The owner of Heathrow Airport said today it would ask the Government to appoint an independent assessor to check noise and air quality limits if it received the go-ahead for a third runway at the site.
A spokesman for BAA said it would only increase the number of flights at the airport if it can operate within these limits.
BAA chief executive Colin Matthews said: "We have listened to the many arguments around expansion at Heathrow. Although the economic case remains compelling, we understand that we can only increase the number of flights if we can safeguard levels of noise and air quality.
"By calling on an independent assessor to scrutinise the airport's performance against these limits, we are providing an uncompromising assurance that we will operate Heathrow Airport within the limits laid down by government.
"If we don't, the number of flights in and out of Heathrow could be capped."
But Liberal Democrat transport spokesman Norman Baker said: "This is a worthless promise, as BAA has to stick to EU emissions limits anyway.

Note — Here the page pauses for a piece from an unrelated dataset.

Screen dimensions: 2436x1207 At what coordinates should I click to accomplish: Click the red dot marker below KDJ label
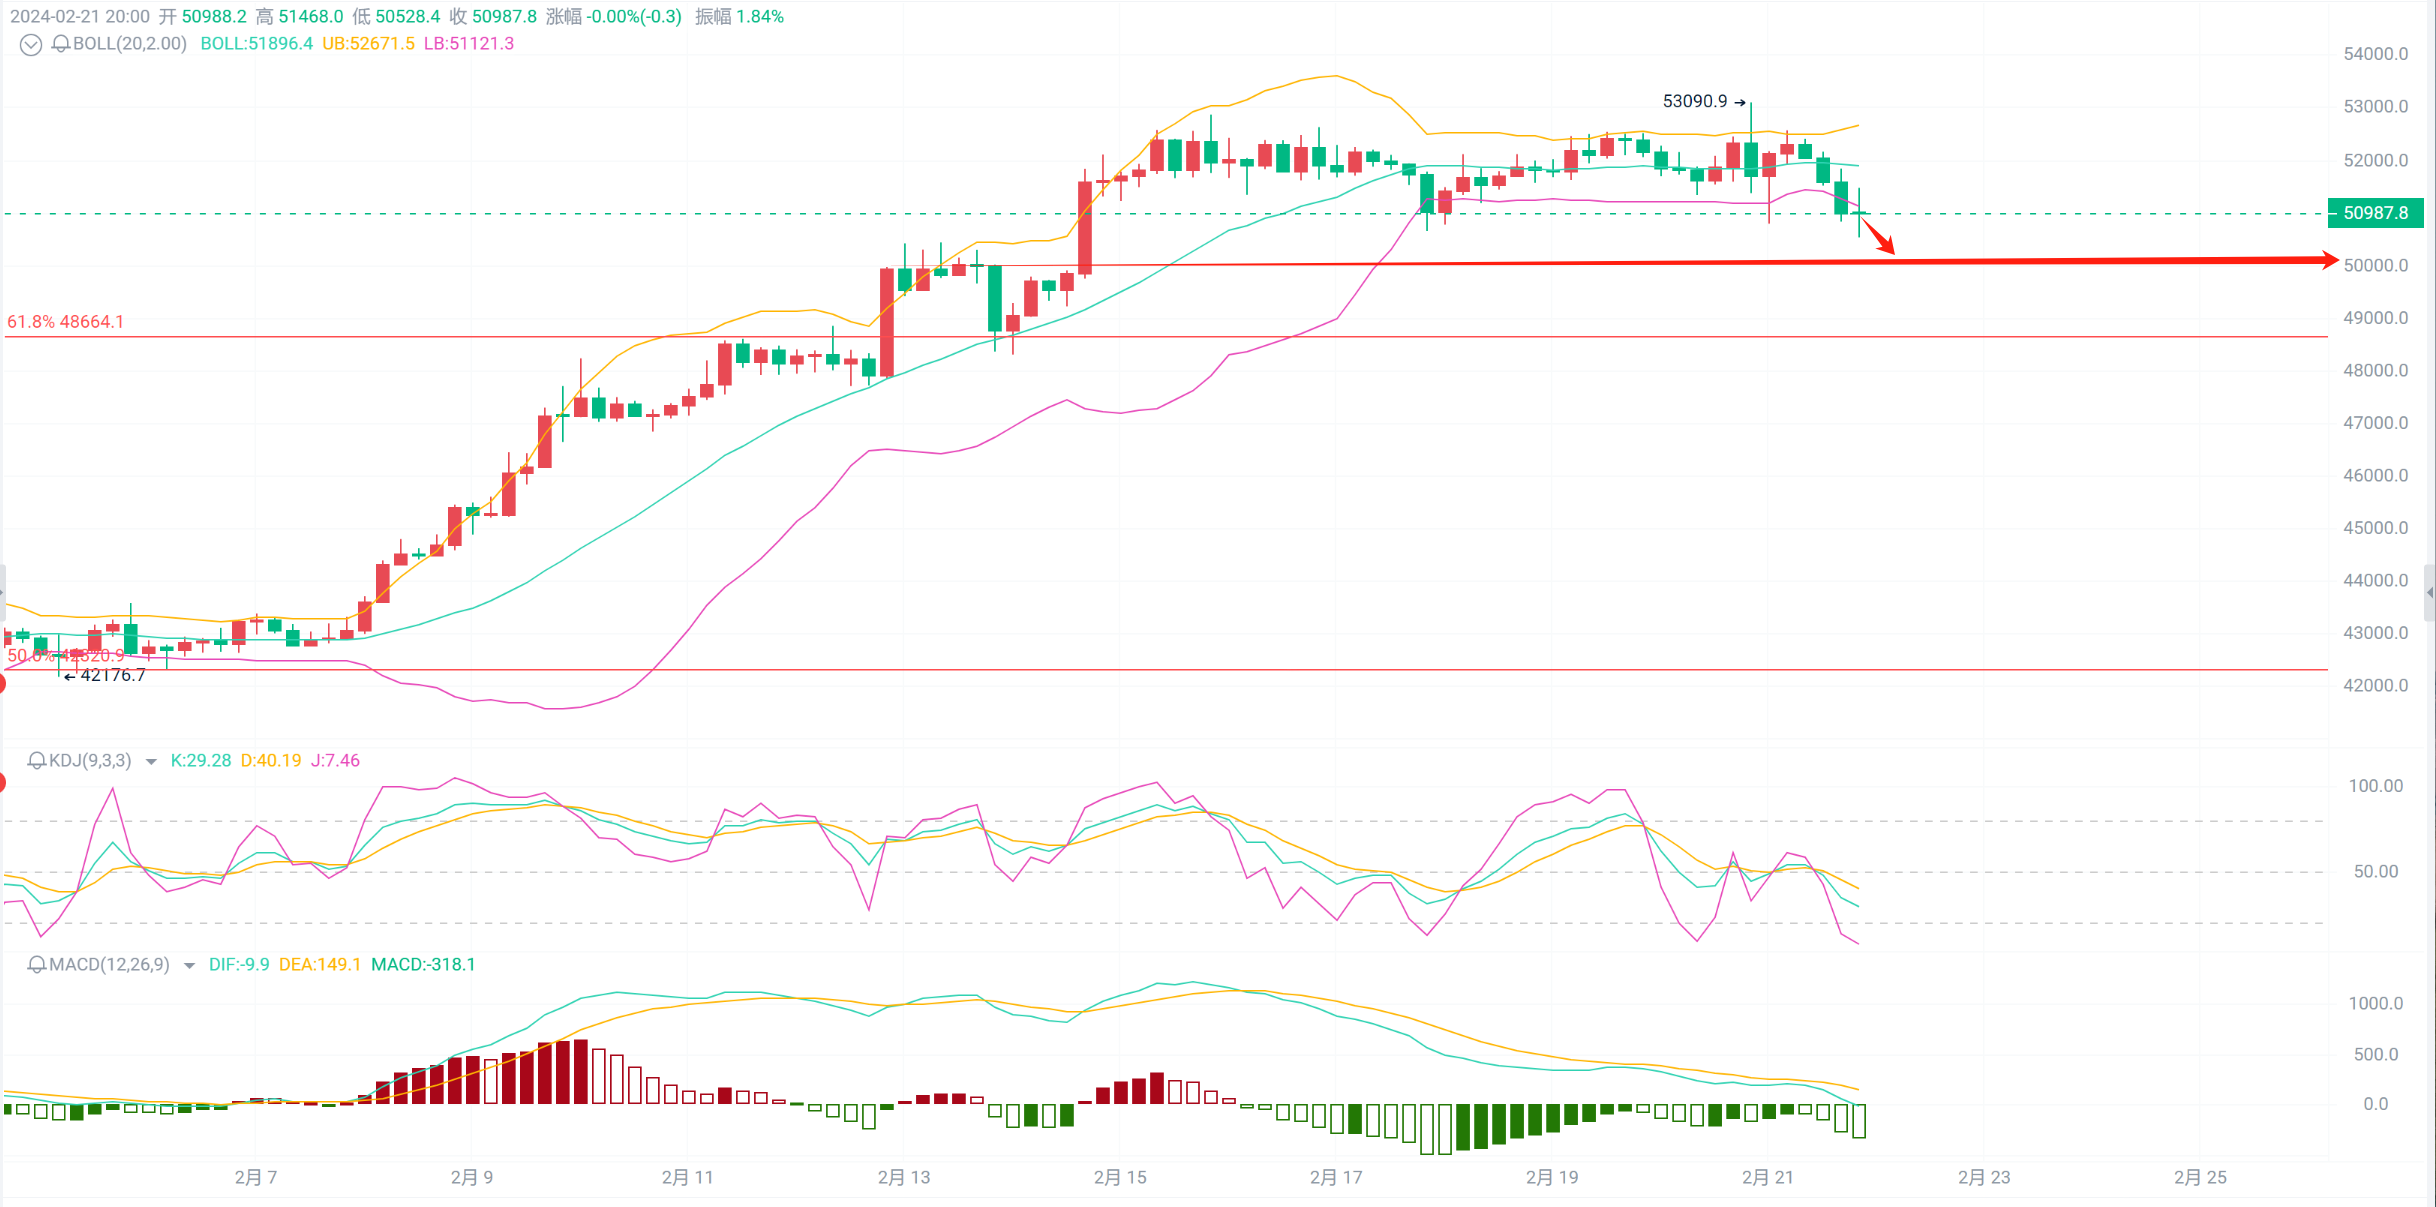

"It is clearly an attempt to get the new runway in place and then to come back demanding more flights at a later date.
"The last 15 years have been littered with promises of no more expansion, followed by demands for exactly that."
Wandsworth Council leader Edward Lister, speaking on behalf of the 2M Group of councils opposed to Heathrow expansion, said: "The history of Heathrow is littered with broken promises.
"Once extra capacity has been agreed, it is used to the full. No-one will believe claims by either BAA or the Government that flights will be cut in the future in the light of environmental concerns.
"The time for an independent review is now. Given criticisms by the Government's own environmental advisers of the case made by the Department for Transport (DfT) on noise, air quality and surface access, there should be an immediate halt to any expansion proposals while the science is thoroughly checked.
"EU air quality limits are already being exceeded at Heathrow. If BAA and the DfT seriously want to be trusted on the environment they can start by reducing flights today."